**Dataset extract:**
--------

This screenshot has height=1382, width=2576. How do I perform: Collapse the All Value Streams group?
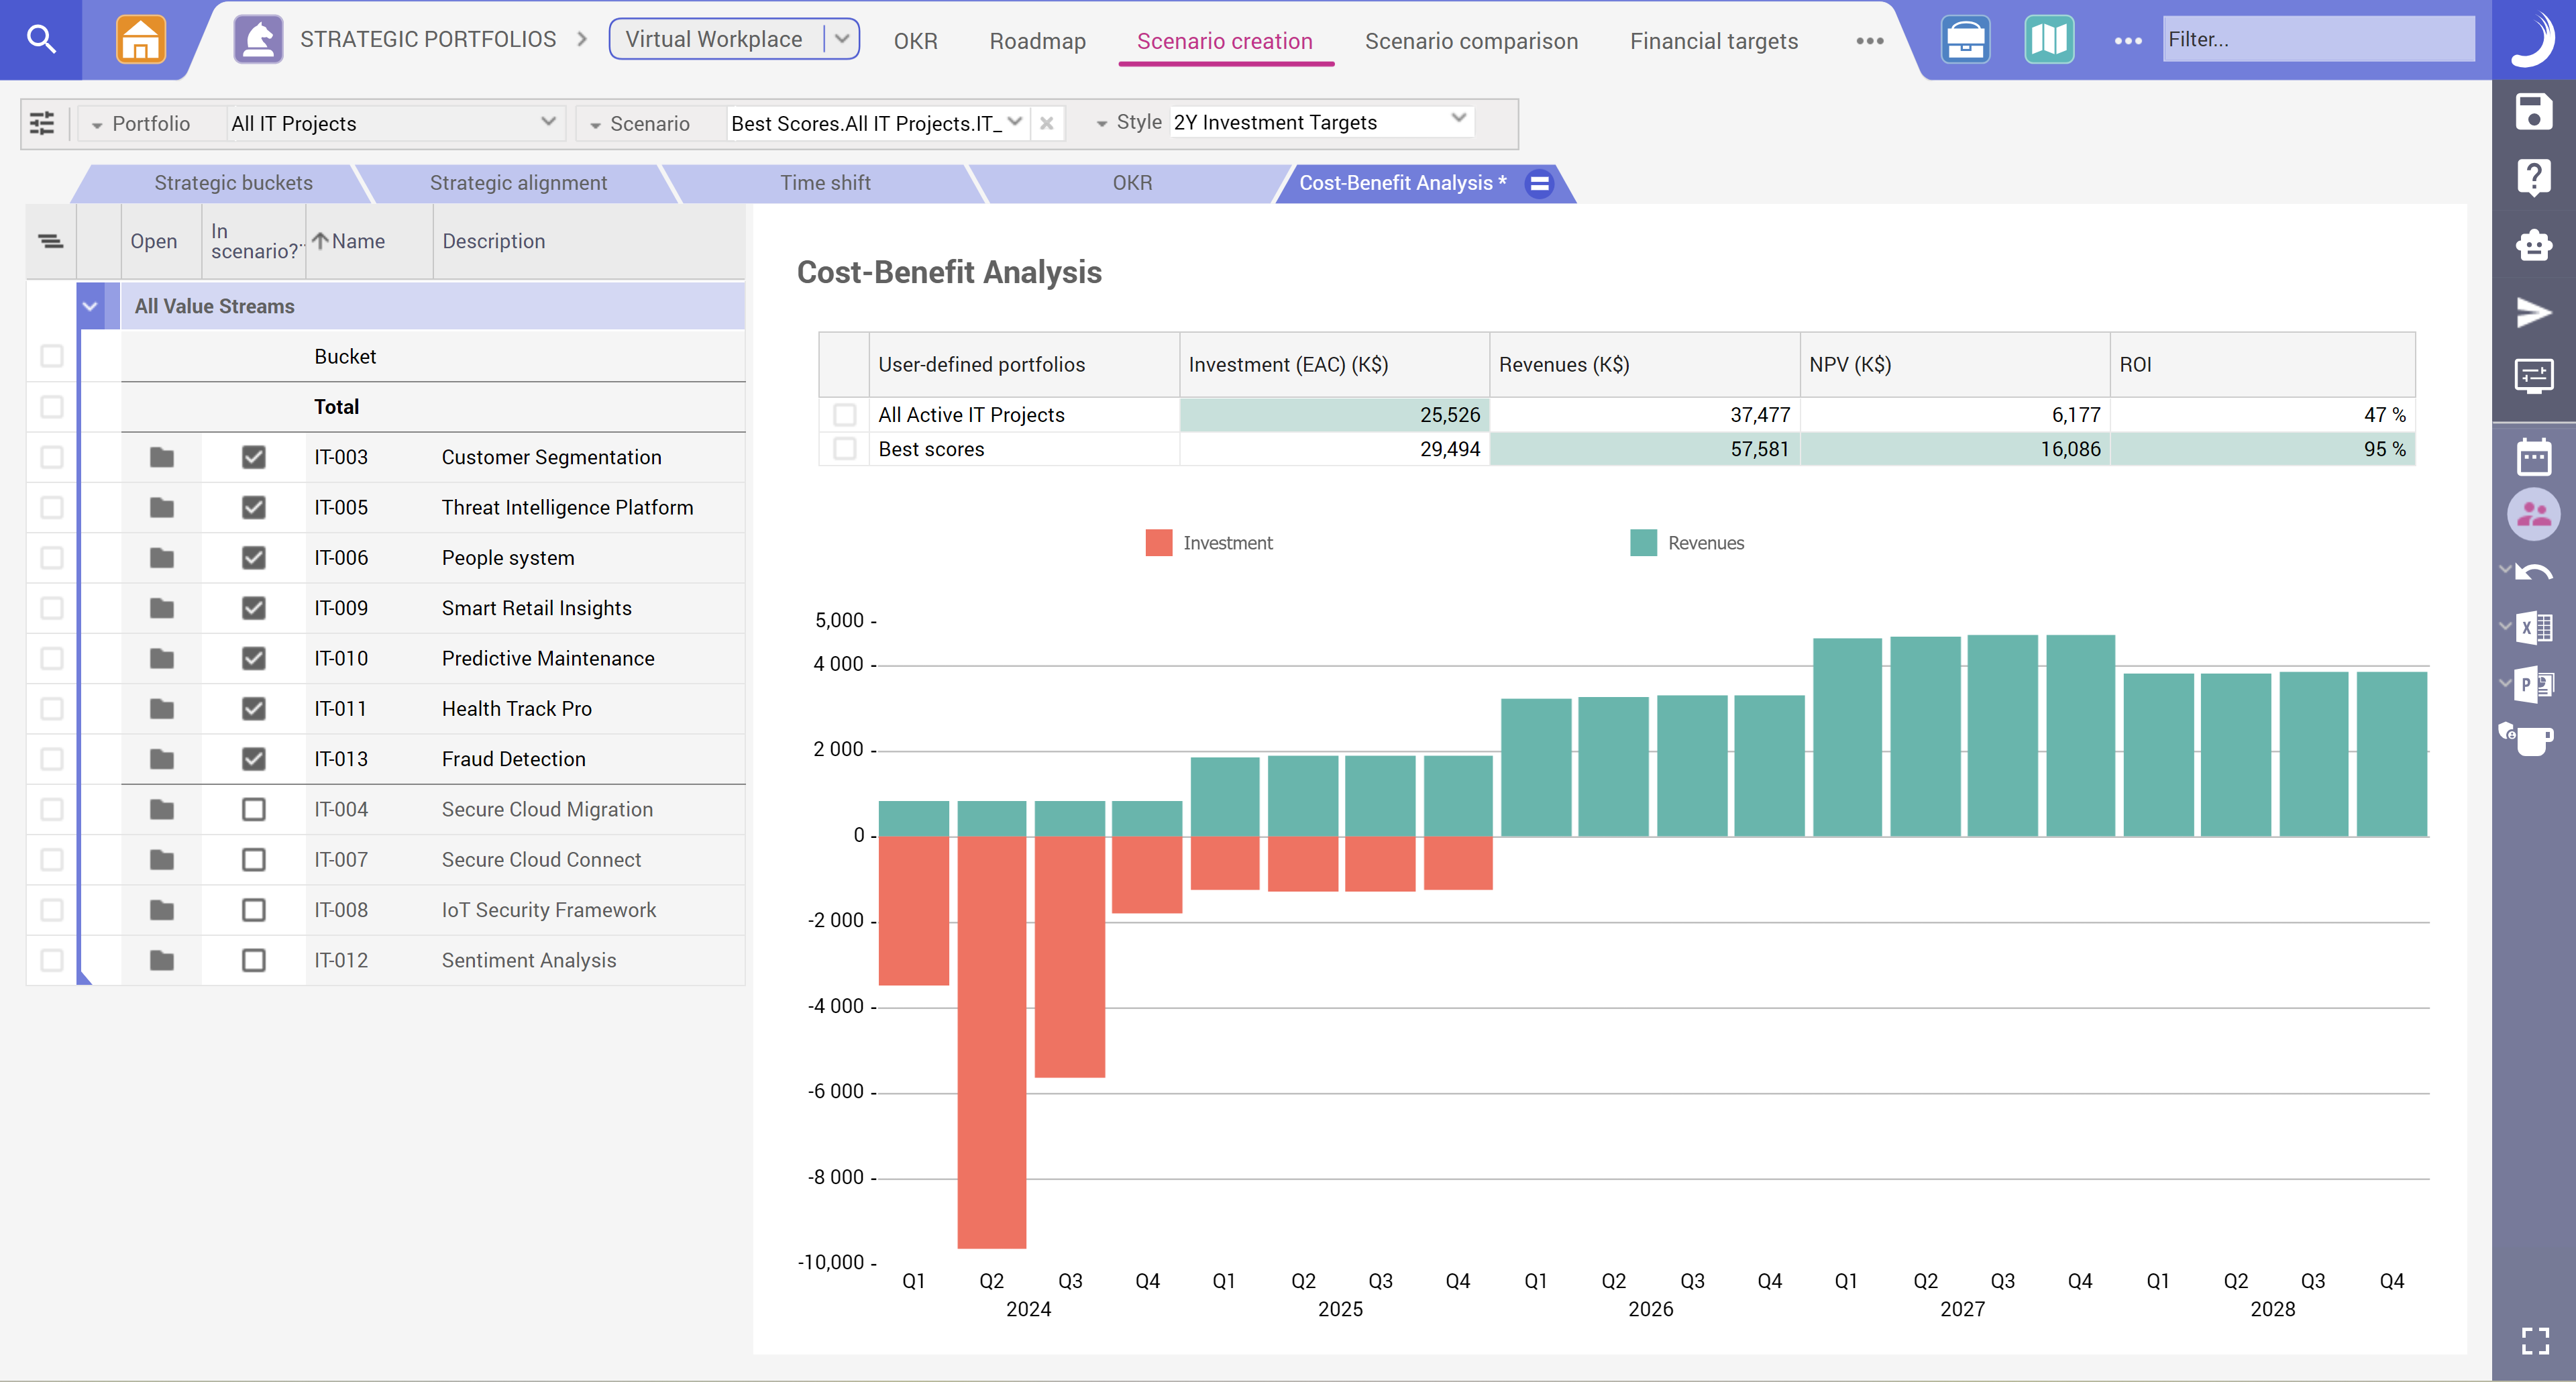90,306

--------

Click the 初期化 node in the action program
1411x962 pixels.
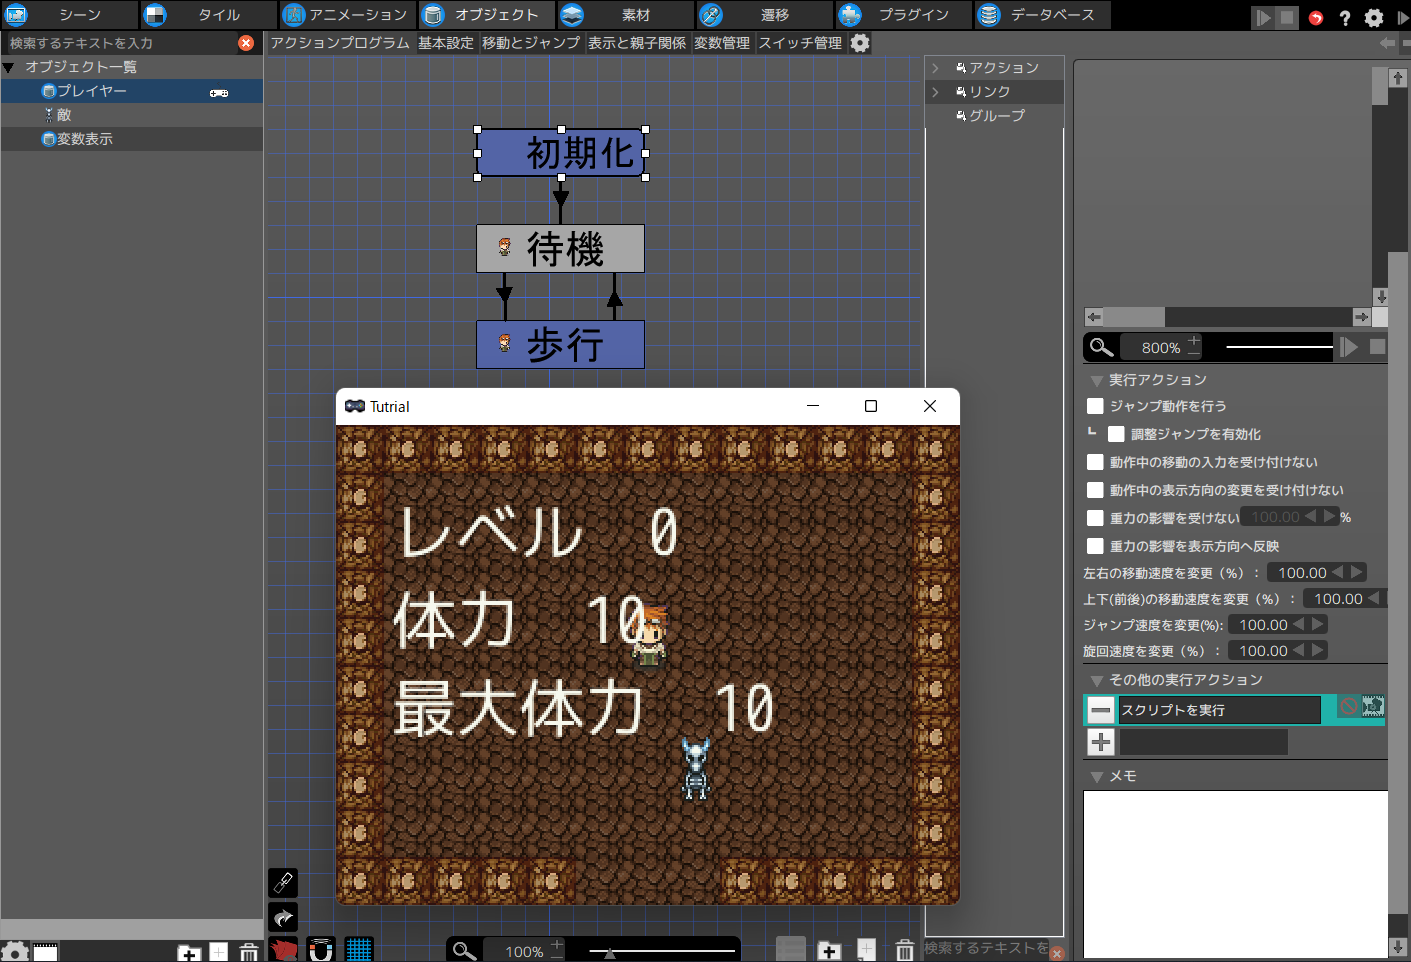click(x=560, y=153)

--------

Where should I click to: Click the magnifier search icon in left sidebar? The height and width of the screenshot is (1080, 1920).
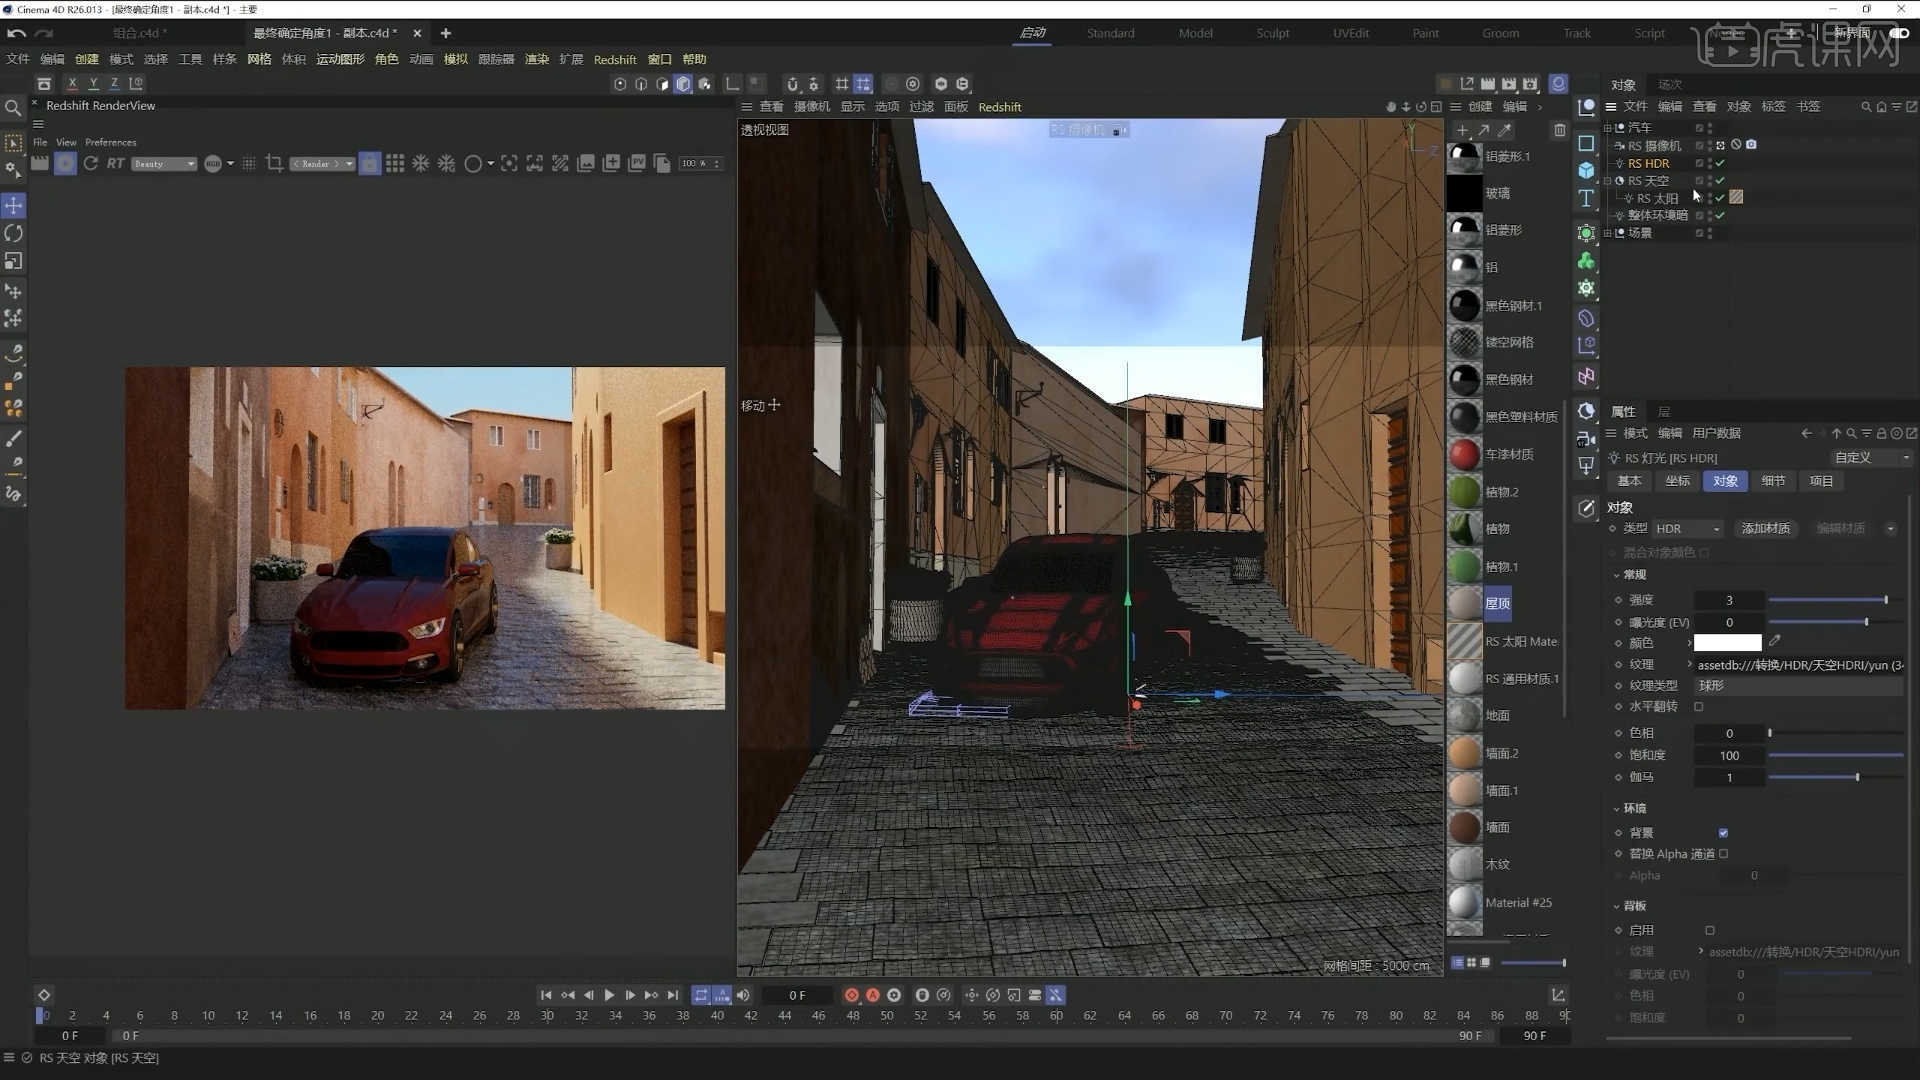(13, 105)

--------

**Directive:** Pull out each line above that contains the word "height", and copy those lines in full.

**Answer to the exercise:**
This screenshot has height=1382, width=2576. How do I perform: Collapse the All Value Streams group?
Where should I click to: Click the magnifier search icon in left sidebar? The height and width of the screenshot is (1080, 1920).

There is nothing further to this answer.